**To be done**
A - Translate this sentence from the horse trailer pricing thread into Spanish: "Spring is probably a better time to sell something like this, if you can wait."
B - In the horse trailer pricing thread, what price did UnhingedFell decide to list the trailer at?

## Begin Page extract

# Trying to price my 2 horse bumper pull



## george the mule (Dec 7, 2014)

Watch your local craigslist to see what horse trailers are selling for in your part of the world. Yours appears to be a nice clean, reasonably new trailer . . . perhaps $5,000-7,000 in these parts.
List it high, and if you don't get any interest, pull the listing, wait a bit, and re-list it at a lower price. Or for a quick sale, list it at a bargain price, and get it over with.
Spring is probably a better time to sell something like this, if you can wait.
Edit to add:
Never give someone "Your Bottom Line" on-line, or over the telephone. If for no other reason than these contacts are often scammers only looking for your personal info. "Come take a look, and bring cash" is a better response. Remember the old car salesman motto: "Cash talks, Bullsh*t walks." :-D


----------



## Dreamcatcher Arabians (Nov 14, 2010)

That looks like a nice, well cared for trailer. Around here, I'd probably list it for $9500-$11,000, once I looked at Craigslist and I'd see how it goes. I bought a trailer in not as good condition as yours is and had to really barter to get the price down under $15000. It was a 4 horse gooseneck, not living quarters but has a nice big front tack as well as a back tack. It's also oversized for hauling thoroughbreds. So, don't be afraid to ask for the moon and take the stars if offered.


----------



## PokerPearlPonies (Nov 17, 2021)

I don’t know anything about how to price it but really wish I could buy it!


----------



## 4horses (Nov 26, 2012)

Yes that is a nice little trailer and I would buy it if it was in my area. Around here you could probably get 8-12,000, maybe more. Depends on what it was worth new with depreciation. Most aluminum trailers go for $7000 and up.


----------



## horselovinguy (Oct 1, 2013)

You may be under-valuing your trailer.....




__





Search







horsetrailerworld.com




I looked at the above link putting in used, 2-horse, bumper pull and tack compartment...
For the year of and close to it....most trailers I saw that looked similar were in the $14,999 -$19,999 range.
Now, exactly what yours is worth....well, the link is a business making profit and giving a warranty often so...
The trailer is worth what the area will pay for it...
Never, ever give a set number price... 
It is open for discussion is about all they would get from me. 
Price it high and negotiate but that no lower number is yours and never disclosed to anyone looking to buy. 
You could cheat yourself out of thousands that way... 
🐴...


----------



## UnhingedFell (Oct 10, 2021)

Well, I've decided to list it high at $17,500 and see what happens.
Wish me luck!


----------



## ilovehorsrs (Dec 13, 2021)

I've been looking at offers for similar trailers for more than a month and I'm always surprised how people put a high price tag on killed trailers, in my opinion. Yours looks like candy, so good luck with the sale


----------

## End Page extract
## Begin Data lines

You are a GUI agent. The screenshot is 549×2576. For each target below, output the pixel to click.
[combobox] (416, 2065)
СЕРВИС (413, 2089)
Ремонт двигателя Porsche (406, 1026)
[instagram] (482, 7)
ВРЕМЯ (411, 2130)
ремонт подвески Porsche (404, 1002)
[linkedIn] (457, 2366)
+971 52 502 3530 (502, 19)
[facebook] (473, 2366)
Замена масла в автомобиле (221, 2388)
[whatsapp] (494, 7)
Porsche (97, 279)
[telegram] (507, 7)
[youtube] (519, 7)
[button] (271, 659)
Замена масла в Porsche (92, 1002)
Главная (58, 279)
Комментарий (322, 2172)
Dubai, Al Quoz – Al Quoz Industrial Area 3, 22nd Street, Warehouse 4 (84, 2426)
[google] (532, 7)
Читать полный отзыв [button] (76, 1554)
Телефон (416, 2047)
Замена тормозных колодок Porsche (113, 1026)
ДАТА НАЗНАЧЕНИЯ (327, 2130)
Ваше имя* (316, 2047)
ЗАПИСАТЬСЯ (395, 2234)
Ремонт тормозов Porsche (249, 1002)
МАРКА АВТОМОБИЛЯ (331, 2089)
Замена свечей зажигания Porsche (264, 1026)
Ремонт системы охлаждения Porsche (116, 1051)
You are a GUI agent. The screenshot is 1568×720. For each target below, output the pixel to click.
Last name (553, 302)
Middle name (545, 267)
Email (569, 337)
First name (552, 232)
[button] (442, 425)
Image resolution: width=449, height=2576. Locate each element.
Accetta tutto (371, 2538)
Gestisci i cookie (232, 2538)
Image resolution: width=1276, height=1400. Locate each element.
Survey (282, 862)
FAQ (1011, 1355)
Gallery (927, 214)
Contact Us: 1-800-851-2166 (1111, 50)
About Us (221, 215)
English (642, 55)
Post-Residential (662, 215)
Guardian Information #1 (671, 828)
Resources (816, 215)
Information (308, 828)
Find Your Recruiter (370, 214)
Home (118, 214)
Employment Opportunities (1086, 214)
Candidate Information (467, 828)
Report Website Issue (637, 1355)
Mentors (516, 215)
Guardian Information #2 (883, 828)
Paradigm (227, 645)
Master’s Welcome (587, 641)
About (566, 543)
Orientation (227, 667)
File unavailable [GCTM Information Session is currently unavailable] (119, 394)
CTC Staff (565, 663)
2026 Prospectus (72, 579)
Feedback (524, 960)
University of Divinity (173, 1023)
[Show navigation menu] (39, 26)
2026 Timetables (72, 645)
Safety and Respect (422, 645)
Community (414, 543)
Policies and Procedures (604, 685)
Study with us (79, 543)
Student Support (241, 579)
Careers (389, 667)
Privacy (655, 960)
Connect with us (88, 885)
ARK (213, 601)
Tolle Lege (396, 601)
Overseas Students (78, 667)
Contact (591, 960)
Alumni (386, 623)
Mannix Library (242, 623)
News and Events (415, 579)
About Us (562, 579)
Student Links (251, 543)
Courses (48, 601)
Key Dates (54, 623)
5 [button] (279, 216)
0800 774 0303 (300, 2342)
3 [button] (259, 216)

## End Data lines

**Answers for this exercise**
A - La primavera probablemente sea una mejor época para vender algo así, si puedes esperar.

B - $17,500